(Excerpt)
Fig. 7: Muscle MLL4-MEF2 regulatory axis is associated with metabolic fitness in humans.

Samples are from 29 young and 23 old sedentary subjects. a mRNA expression levels of MLL4, MEF2D, MEF2A, MEF2B, AMPD3, NT5C1A were determined by RNA-seq. Data represent the mean ± SEM. Significant differences were analyzed using two-sided unpaired Mann-Whitney test. *P < 0.05 vs young controls. b Correlation between MLL4 and MEF2D gene expression and that of muscle metabolic genes, AMPD3, and NT5C1A. Spearman correlation analysis was used to determine the correlation. P value: 0.003, <0.001, <0.001, <0.001. c Correlation between MLL4 and MEF2 and fasting plasma glucose and BMI. Spearman correlation analysis was used to determine the correlation. d Western blot analysis of human skeletal muscle myotubes transduced with lentiviruses expressing scramble (shCtrl) or MLL4 shRNA (shMLL4), showing MLL4, AMPD3, p-AMPK, t-AMPK, and GAPDH levels. e Quantification of MLL4/GAPDH, AMPD3/GAPDH, and p-AMPK/t-AMPK signal ratios normalized to shCtrl (=1.0). n = 3 independent experiments. P value: 0.0056, 0.0013, 0.0053. f Mll4 and AMPD3 gene expression (qRT-PCR) in MLL4 knockdown myotubes. n = 3 independent experiments. P value: 0.0008, 0.0183. g Glucose consumption in LHCN-M2 myotubes after 8, 16, and 24 h. n = 6 per group. P value: 0.032. All data are presented as mean ± SEM. *P < 0.05, **P < 0.01, ***P < 0.001 vs. corresponding controls, determined by two-tailed unpaired Student’s t-test. Source data are provided as a Source data file.
(End Excerpt)
(Exercise data)
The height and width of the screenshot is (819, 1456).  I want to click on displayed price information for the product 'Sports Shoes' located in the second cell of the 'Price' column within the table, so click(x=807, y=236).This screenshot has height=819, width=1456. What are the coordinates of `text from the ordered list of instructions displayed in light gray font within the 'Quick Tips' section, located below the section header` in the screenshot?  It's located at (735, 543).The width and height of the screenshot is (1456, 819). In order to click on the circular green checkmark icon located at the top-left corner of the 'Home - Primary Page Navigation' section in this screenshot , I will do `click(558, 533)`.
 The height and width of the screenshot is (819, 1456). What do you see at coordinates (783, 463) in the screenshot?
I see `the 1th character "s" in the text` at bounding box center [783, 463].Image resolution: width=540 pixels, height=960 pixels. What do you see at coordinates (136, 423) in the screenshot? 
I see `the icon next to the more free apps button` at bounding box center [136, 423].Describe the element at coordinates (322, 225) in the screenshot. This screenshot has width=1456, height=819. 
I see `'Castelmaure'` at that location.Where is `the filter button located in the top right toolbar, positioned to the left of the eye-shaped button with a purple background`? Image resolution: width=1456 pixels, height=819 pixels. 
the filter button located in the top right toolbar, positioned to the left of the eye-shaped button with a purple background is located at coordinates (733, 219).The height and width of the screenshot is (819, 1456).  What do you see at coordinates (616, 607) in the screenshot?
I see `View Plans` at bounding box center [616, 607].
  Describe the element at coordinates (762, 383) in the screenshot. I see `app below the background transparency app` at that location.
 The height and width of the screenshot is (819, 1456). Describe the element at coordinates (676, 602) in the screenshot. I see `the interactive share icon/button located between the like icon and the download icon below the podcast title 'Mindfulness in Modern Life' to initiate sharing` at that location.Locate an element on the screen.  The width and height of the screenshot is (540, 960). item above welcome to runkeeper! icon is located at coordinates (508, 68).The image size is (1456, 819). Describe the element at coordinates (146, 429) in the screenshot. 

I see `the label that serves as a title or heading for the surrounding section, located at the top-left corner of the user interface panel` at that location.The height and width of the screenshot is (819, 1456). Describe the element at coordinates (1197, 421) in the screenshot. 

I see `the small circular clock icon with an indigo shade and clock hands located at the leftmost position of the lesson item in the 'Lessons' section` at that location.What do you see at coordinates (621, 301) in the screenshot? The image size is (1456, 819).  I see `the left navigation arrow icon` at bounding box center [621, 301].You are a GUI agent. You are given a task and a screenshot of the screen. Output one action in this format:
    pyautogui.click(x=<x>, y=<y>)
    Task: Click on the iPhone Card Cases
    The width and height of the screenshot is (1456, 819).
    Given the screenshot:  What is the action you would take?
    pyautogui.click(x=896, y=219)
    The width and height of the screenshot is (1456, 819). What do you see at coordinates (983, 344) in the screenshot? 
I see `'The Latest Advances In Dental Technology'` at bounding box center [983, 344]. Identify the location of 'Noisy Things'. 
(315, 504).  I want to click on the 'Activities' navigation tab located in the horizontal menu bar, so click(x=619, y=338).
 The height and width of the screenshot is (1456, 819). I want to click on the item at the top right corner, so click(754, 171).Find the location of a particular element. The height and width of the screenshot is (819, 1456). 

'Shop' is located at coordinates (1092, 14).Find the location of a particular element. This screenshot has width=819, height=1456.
(End Exercise data)
# [Task 1]
Answer these questions from the figure legend:
(a) How many young and how many old sedentary subjects provided samples?
(b) Which statistical test was used to analyze significant differences in panel a?
(c) How many samples per group were used for glucose consumption in LHCN-M2 myotubes?
# [Task 2]
Which genes does the figure legend say had their mRNA expression levels determined by RNA-seq in panel a?
# [Task 3]
According to the figure legend, what was Spearman correlation analysis used for, and which measures did it involve in panels b and c?
The items are not needed for any of this work.

# [Exercise solution 1]
(a) 29 young and 23 old sedentary subjects.
(b) A two-sided unpaired Mann-Whitney test.
(c) n = 6 per group.

# [Exercise solution 2]
MLL4, MEF2D, MEF2A, MEF2B, AMPD3, and NT5C1A.

# [Exercise solution 3]
Spearman correlation analysis was used to determine the correlation. In panel b, it related MLL4 and MEF2D gene expression to that of the muscle metabolic genes AMPD3 and NT5C1A. In panel c, it related MLL4 and MEF2 to fasting plasma glucose and BMI.